• **ASSIGNMENT**
When you have gone through the records below, state only how many lines include the word "Open".

==== RECORDS FOR PROCESSING

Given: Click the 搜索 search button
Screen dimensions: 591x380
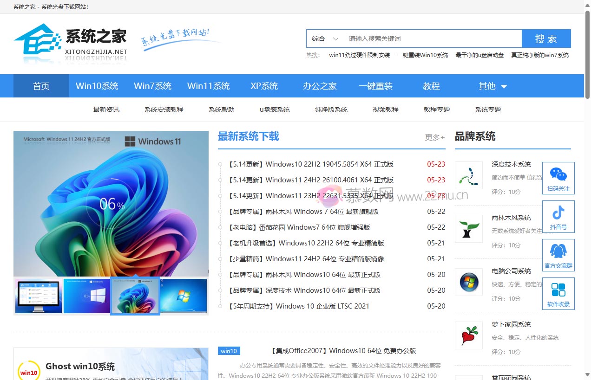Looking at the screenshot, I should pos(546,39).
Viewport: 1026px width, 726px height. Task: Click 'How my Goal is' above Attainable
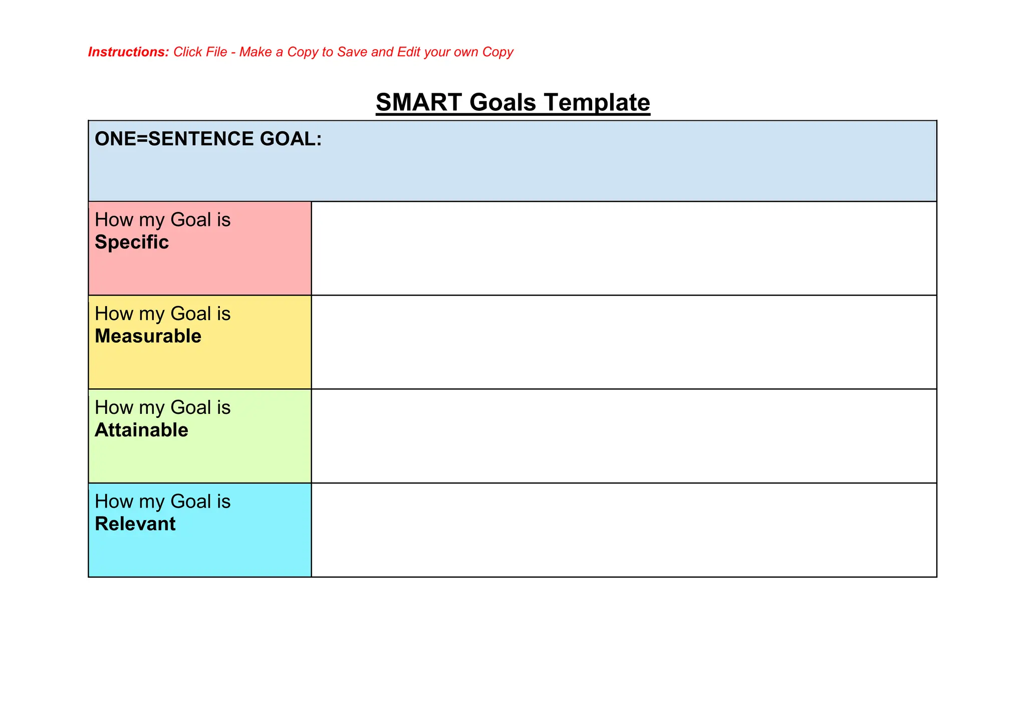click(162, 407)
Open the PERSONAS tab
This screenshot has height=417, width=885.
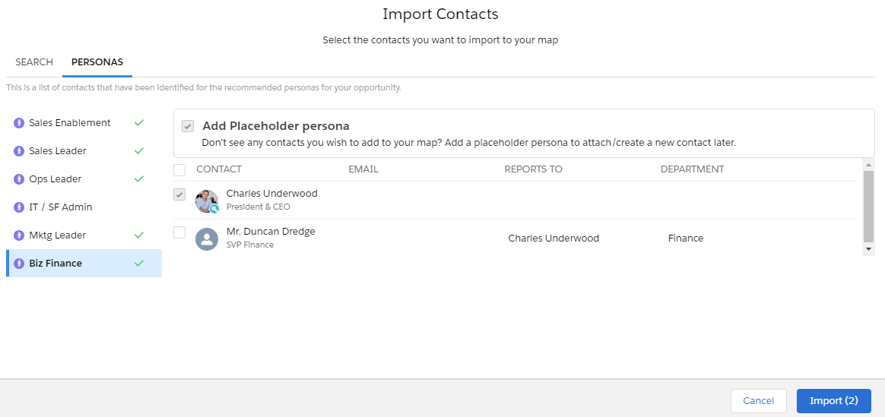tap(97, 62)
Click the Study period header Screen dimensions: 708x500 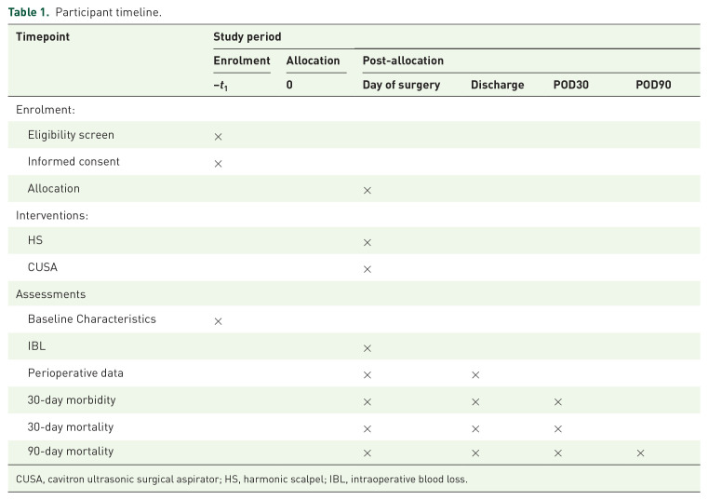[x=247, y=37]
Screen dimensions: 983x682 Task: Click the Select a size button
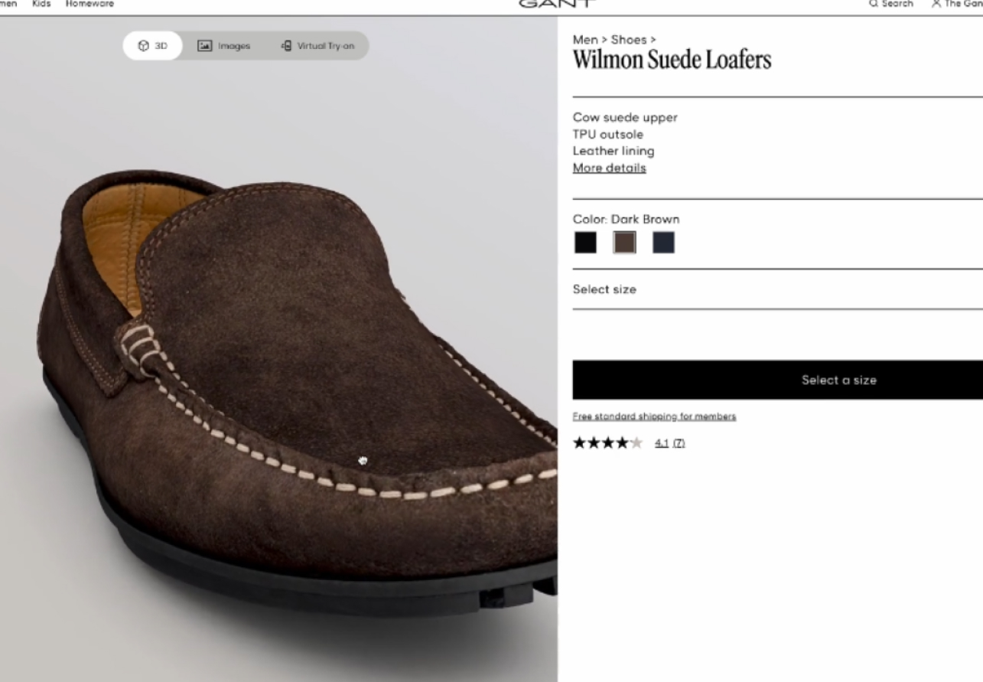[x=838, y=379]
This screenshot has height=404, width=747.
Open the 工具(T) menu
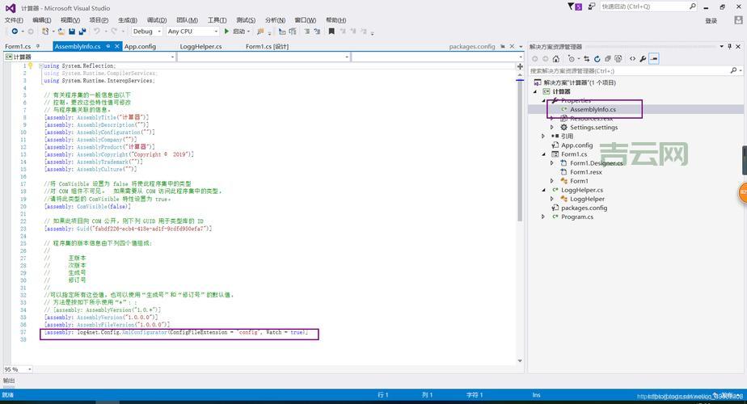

========

• **SOLUTION**
2